**Data entries:**

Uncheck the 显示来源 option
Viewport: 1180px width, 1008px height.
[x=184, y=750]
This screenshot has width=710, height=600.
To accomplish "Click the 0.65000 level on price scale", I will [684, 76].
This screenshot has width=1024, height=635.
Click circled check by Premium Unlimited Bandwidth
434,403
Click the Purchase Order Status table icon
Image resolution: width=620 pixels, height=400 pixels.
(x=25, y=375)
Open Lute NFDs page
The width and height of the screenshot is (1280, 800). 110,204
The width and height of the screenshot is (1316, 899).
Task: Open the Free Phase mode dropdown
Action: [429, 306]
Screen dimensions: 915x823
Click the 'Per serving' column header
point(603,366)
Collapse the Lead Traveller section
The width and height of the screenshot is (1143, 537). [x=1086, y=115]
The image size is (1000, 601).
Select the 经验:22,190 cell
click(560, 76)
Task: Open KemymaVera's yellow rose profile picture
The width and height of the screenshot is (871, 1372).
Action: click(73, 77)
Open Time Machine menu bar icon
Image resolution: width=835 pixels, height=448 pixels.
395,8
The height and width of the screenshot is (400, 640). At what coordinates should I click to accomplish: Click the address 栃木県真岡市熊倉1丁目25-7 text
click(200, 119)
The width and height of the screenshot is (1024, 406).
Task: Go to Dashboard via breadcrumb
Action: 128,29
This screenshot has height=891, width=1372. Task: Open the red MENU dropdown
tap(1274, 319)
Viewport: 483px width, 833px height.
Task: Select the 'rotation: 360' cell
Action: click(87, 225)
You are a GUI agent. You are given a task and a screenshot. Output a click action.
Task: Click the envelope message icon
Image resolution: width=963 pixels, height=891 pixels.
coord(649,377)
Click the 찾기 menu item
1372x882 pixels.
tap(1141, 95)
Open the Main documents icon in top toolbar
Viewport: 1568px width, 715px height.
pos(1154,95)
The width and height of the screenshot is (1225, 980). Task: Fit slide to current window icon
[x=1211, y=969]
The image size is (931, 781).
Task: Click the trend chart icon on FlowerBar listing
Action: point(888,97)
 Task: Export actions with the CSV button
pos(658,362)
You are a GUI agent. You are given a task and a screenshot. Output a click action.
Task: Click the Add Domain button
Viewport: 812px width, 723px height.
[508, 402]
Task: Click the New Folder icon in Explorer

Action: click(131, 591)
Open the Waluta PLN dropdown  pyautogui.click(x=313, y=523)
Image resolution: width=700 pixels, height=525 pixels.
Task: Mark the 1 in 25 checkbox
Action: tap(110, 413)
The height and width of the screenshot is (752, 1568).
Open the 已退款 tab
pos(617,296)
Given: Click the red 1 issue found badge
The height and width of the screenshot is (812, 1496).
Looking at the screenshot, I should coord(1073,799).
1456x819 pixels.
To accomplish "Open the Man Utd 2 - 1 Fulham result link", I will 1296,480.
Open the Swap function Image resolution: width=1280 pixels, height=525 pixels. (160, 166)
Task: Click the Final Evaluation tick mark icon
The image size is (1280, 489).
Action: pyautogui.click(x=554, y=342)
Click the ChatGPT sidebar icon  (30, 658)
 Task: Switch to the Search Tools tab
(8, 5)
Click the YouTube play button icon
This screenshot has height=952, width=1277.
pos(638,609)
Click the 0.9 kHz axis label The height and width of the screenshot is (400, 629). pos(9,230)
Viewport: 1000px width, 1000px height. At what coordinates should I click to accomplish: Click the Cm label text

**What is required:**
Reproduce the entire listing above word for word, keeping every line in its original order.

**Solution to the exercise:**
Uncheck the 显示来源 option
Viewport: 1180px width, 1008px height.
[x=184, y=750]
This screenshot has width=710, height=600.
To accomplish "Click the 0.65000 level on price scale", I will [684, 76].
This screenshot has width=1024, height=635.
Click circled check by Premium Unlimited Bandwidth
434,403
Click the Purchase Order Status table icon
Image resolution: width=620 pixels, height=400 pixels.
(x=25, y=375)
Open Lute NFDs page
The width and height of the screenshot is (1280, 800). 110,204
The width and height of the screenshot is (1316, 899).
Task: Open the Free Phase mode dropdown
Action: [429, 306]
Screen dimensions: 915x823
Click the 'Per serving' column header
point(603,366)
Collapse the Lead Traveller section
The width and height of the screenshot is (1143, 537). [x=1086, y=115]
The image size is (1000, 601).
Select the 经验:22,190 cell
click(560, 76)
Task: Open KemymaVera's yellow rose profile picture
The width and height of the screenshot is (871, 1372).
Action: click(73, 77)
Open Time Machine menu bar icon
Image resolution: width=835 pixels, height=448 pixels.
395,8
The height and width of the screenshot is (400, 640). At what coordinates should I click to accomplish: Click the address 栃木県真岡市熊倉1丁目25-7 text
click(200, 119)
The width and height of the screenshot is (1024, 406).
Task: Go to Dashboard via breadcrumb
Action: 128,29
This screenshot has height=891, width=1372. Task: Open the red MENU dropdown
tap(1274, 319)
Viewport: 483px width, 833px height.
Task: Select the 'rotation: 360' cell
Action: click(87, 225)
You are a GUI agent. You are given a task and a screenshot. Output a click action.
Task: Click the envelope message icon
Image resolution: width=963 pixels, height=891 pixels.
coord(649,377)
Click the 찾기 menu item
1372x882 pixels.
tap(1141, 95)
Open the Main documents icon in top toolbar
Viewport: 1568px width, 715px height.
pos(1154,95)
The width and height of the screenshot is (1225, 980). Task: Fit slide to current window icon
[x=1211, y=969]
The image size is (931, 781).
Task: Click the trend chart icon on FlowerBar listing
Action: point(888,97)
 Task: Export actions with the CSV button
pos(658,362)
You are a GUI agent. You are given a task and a screenshot. Output a click action.
Task: Click the Add Domain button
Viewport: 812px width, 723px height.
[508, 402]
Task: Click the New Folder icon in Explorer

Action: click(131, 591)
Open the Waluta PLN dropdown  pyautogui.click(x=313, y=523)
Image resolution: width=700 pixels, height=525 pixels.
Task: Mark the 1 in 25 checkbox
Action: tap(110, 413)
The height and width of the screenshot is (752, 1568).
Open the 已退款 tab
pos(617,296)
Given: Click the red 1 issue found badge
The height and width of the screenshot is (812, 1496).
Looking at the screenshot, I should coord(1073,799).
1456x819 pixels.
To accomplish "Open the Man Utd 2 - 1 Fulham result link", I will 1296,480.
Open the Swap function Image resolution: width=1280 pixels, height=525 pixels. (160, 166)
Task: Click the Final Evaluation tick mark icon
The image size is (1280, 489).
Action: pyautogui.click(x=554, y=342)
Click the ChatGPT sidebar icon  (30, 658)
 Task: Switch to the Search Tools tab
(8, 5)
Click the YouTube play button icon
This screenshot has height=952, width=1277.
pos(638,609)
Click the 0.9 kHz axis label The height and width of the screenshot is (400, 629). pos(9,230)
Viewport: 1000px width, 1000px height. At what coordinates should I click to accomplish: Click the Cm label text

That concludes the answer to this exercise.